> **WHAT YOU WILL DO**:
Every entry is to be printed again precisely as given.

-- DATA FOR REVIEW follows --

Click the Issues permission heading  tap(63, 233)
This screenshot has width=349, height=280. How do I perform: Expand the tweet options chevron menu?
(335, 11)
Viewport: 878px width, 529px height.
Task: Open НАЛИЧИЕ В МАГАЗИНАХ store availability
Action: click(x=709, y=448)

-- DATA FOR REVIEW concluded --

> **RESULT FOR THIS EXERCISE**:
Click the Issues permission heading  tap(63, 233)
This screenshot has width=349, height=280. How do I perform: Expand the tweet options chevron menu?
(335, 11)
Viewport: 878px width, 529px height.
Task: Open НАЛИЧИЕ В МАГАЗИНАХ store availability
Action: click(x=709, y=448)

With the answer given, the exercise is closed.